> _SUPPLIED DATA_

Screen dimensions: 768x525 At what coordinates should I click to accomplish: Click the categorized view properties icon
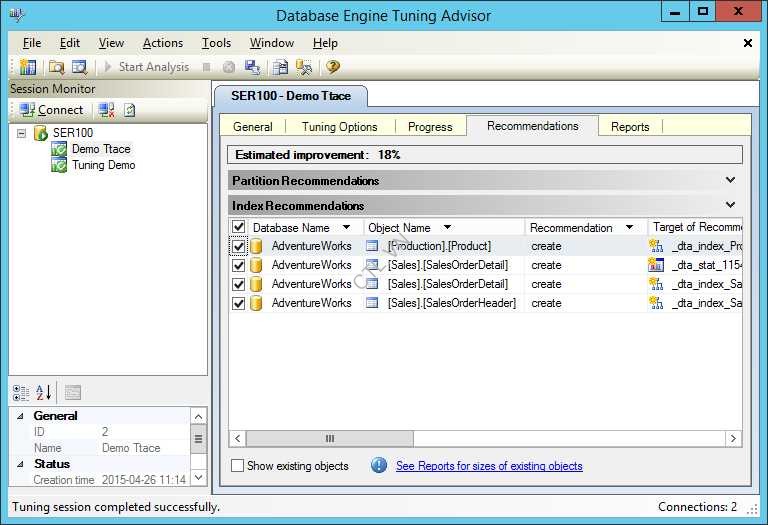pyautogui.click(x=20, y=392)
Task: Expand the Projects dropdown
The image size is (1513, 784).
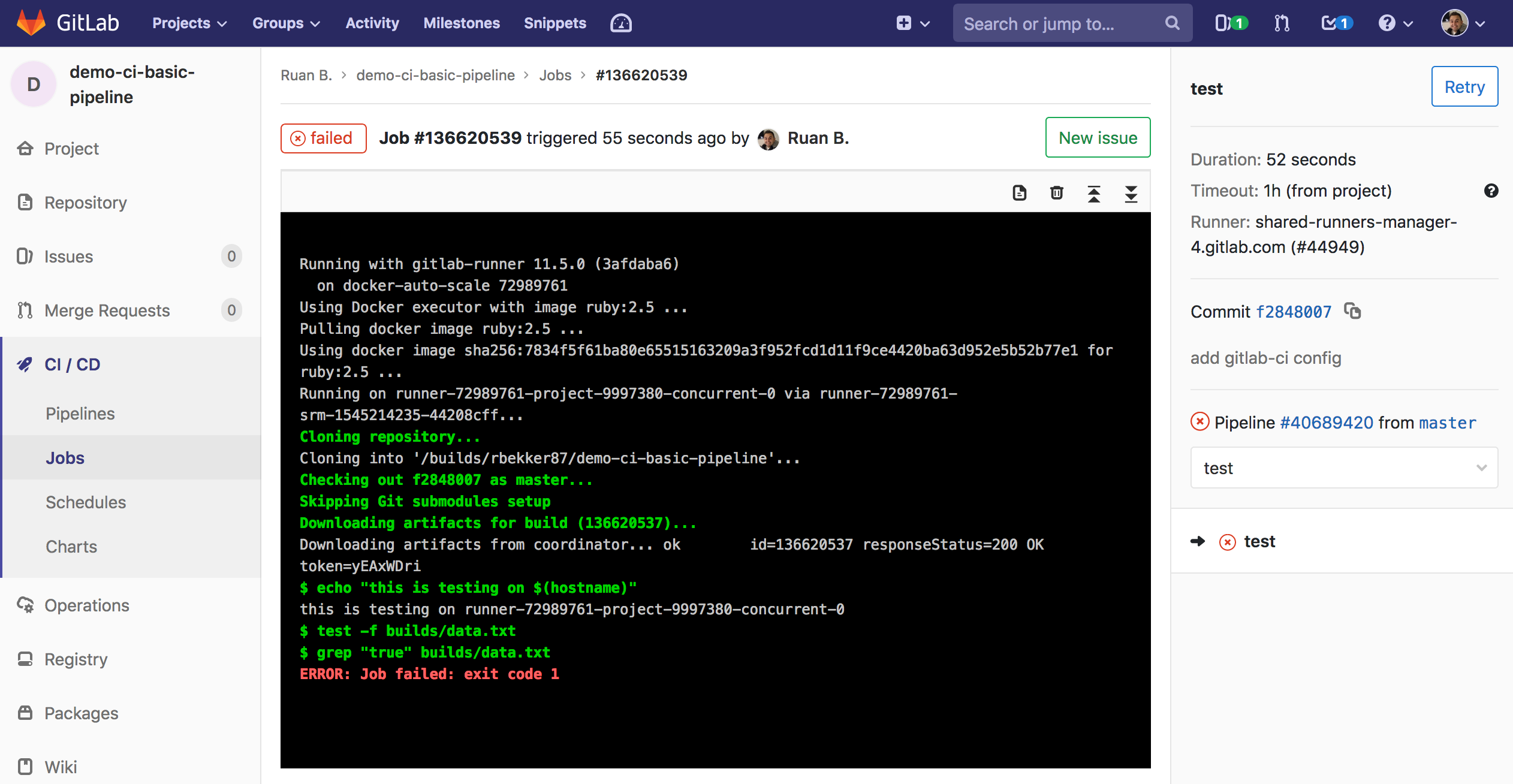Action: [189, 23]
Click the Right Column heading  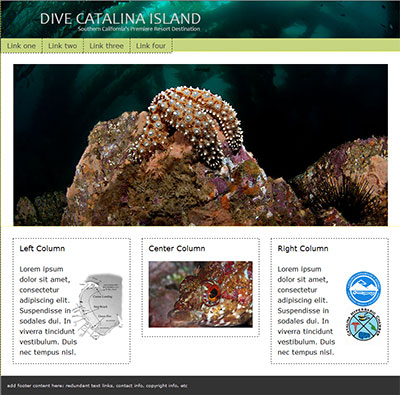(x=303, y=248)
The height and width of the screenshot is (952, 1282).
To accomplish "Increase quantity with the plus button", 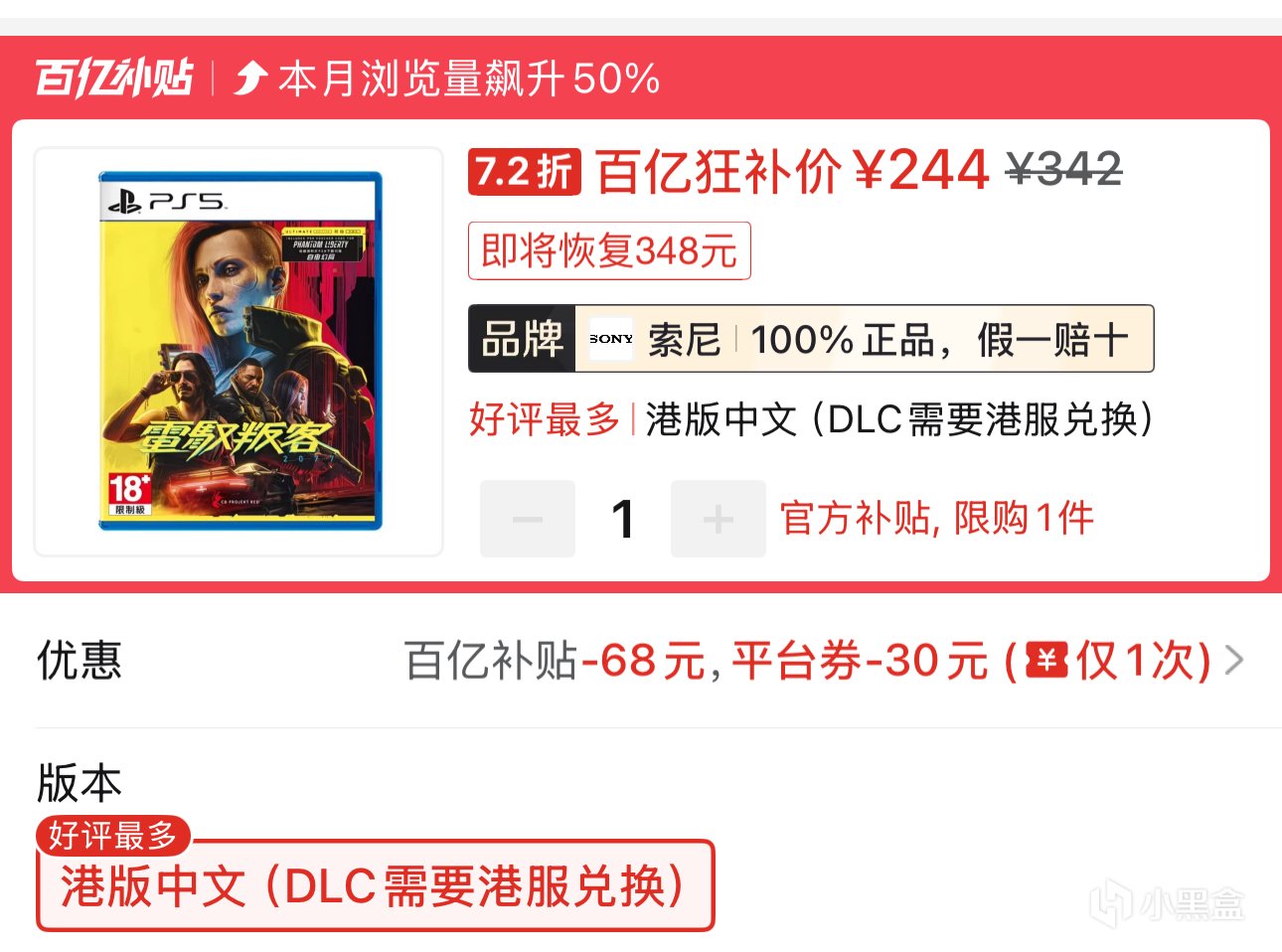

> _YOUR OBJECTIVE_
Write out again, word for word, everything from the line containing "The height and" down to the last line of the items, and leave the pictures out.

> _REPLY_
The height and width of the screenshot is (952, 1282).
To accomplish "Increase quantity with the plus button", 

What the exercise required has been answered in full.